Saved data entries
·····

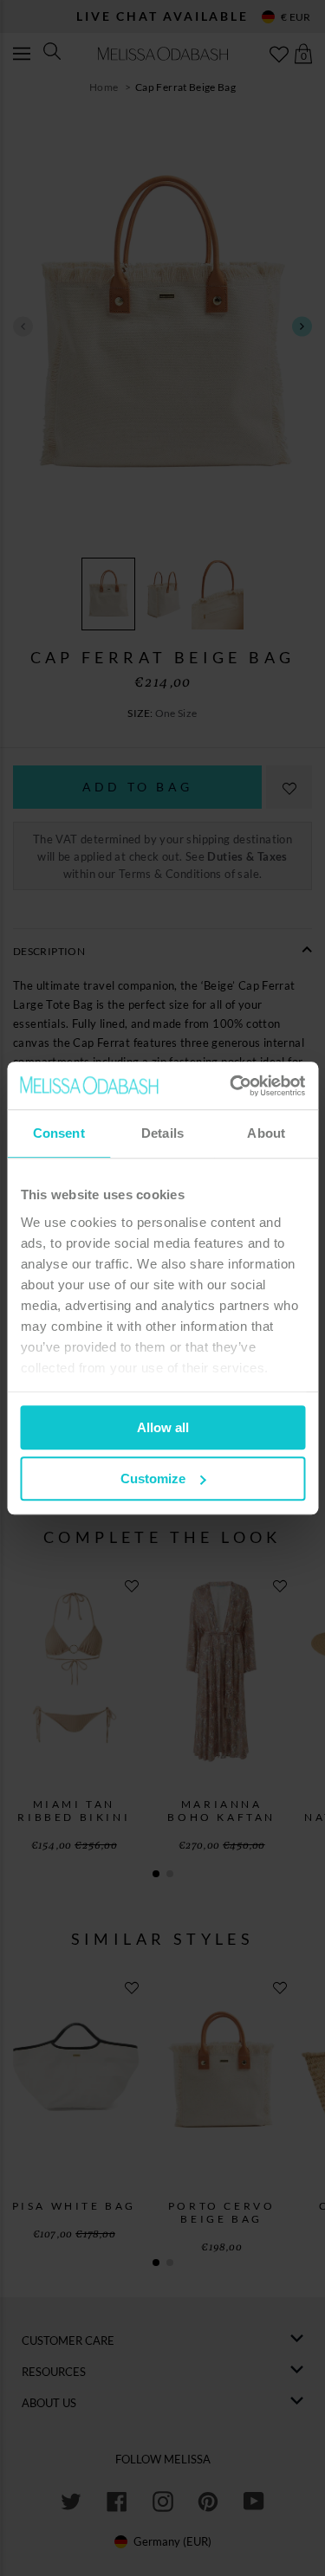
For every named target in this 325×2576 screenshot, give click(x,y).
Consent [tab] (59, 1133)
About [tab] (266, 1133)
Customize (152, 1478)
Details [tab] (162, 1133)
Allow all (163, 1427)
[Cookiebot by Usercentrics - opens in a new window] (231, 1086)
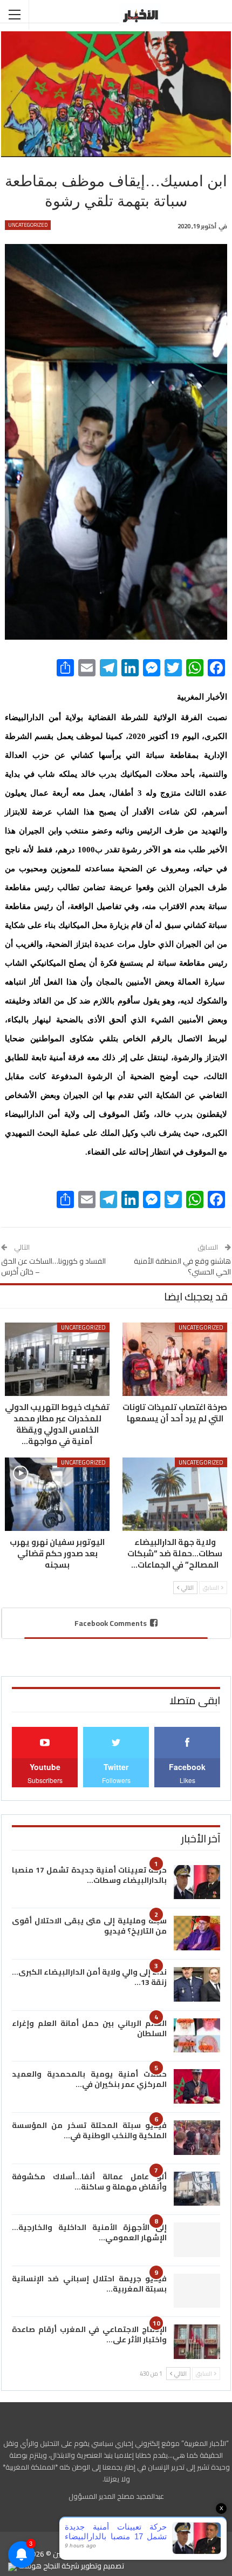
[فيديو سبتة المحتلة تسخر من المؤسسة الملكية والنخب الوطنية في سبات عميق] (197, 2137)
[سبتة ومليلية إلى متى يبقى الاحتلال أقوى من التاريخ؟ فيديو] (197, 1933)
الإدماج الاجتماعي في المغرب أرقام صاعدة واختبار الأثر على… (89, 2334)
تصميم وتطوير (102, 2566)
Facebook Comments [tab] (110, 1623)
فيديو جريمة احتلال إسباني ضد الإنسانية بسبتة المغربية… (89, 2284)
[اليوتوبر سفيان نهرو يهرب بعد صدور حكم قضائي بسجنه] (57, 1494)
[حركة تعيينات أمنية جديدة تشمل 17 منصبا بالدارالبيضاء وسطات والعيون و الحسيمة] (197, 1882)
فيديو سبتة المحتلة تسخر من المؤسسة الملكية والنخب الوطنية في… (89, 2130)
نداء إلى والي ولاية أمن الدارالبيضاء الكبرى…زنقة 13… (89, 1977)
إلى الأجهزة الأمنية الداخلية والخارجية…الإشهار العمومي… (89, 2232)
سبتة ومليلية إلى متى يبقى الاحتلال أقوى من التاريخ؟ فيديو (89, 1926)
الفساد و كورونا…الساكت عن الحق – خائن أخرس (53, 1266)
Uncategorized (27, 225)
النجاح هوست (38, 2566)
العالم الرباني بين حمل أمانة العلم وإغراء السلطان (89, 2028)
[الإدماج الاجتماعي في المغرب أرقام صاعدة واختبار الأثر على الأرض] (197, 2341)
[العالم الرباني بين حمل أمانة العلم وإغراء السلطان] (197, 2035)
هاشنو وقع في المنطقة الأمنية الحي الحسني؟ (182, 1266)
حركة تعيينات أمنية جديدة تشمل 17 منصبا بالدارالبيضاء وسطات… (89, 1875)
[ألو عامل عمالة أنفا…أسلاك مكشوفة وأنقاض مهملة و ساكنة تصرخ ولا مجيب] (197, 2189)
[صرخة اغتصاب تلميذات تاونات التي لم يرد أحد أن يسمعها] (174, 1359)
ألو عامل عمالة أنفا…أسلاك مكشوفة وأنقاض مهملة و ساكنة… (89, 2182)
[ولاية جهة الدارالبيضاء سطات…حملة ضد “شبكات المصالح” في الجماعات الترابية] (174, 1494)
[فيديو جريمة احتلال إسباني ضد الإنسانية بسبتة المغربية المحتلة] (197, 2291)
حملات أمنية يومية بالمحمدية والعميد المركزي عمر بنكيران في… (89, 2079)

·····

• [TASK OBJECTIVE]
Reproduce only the lines from the first line of the entries through the line containing "الفساد و كورونا…الساكت", exactly and with both ends kept. Omit the pictures.

• [EXERCISE SOLUTION]
For every named target in this 325×2576 screenshot, give click(x,y).
Consent [tab] (59, 1133)
About [tab] (266, 1133)
Customize (152, 1478)
Details [tab] (162, 1133)
Allow all (163, 1427)
[Cookiebot by Usercentrics - opens in a new window] (231, 1086)
[فيديو سبتة المحتلة تسخر من المؤسسة الملكية والنخب الوطنية في سبات عميق] (197, 2137)
[سبتة ومليلية إلى متى يبقى الاحتلال أقوى من التاريخ؟ فيديو] (197, 1933)
الإدماج الاجتماعي في المغرب أرقام صاعدة واختبار الأثر على… (89, 2334)
تصميم وتطوير (102, 2566)
Facebook Comments [tab] (110, 1623)
فيديو جريمة احتلال إسباني ضد الإنسانية بسبتة المغربية… (89, 2284)
[اليوتوبر سفيان نهرو يهرب بعد صدور حكم قضائي بسجنه] (57, 1494)
[حركة تعيينات أمنية جديدة تشمل 17 منصبا بالدارالبيضاء وسطات والعيون و الحسيمة] (197, 1882)
فيديو سبتة المحتلة تسخر من المؤسسة الملكية والنخب الوطنية في… (89, 2130)
نداء إلى والي ولاية أمن الدارالبيضاء الكبرى…زنقة 13… (89, 1977)
إلى الأجهزة الأمنية الداخلية والخارجية…الإشهار العمومي… (89, 2232)
سبتة ومليلية إلى متى يبقى الاحتلال أقوى من التاريخ؟ فيديو (89, 1926)
الفساد و كورونا…الساكت عن الحق – خائن أخرس (53, 1266)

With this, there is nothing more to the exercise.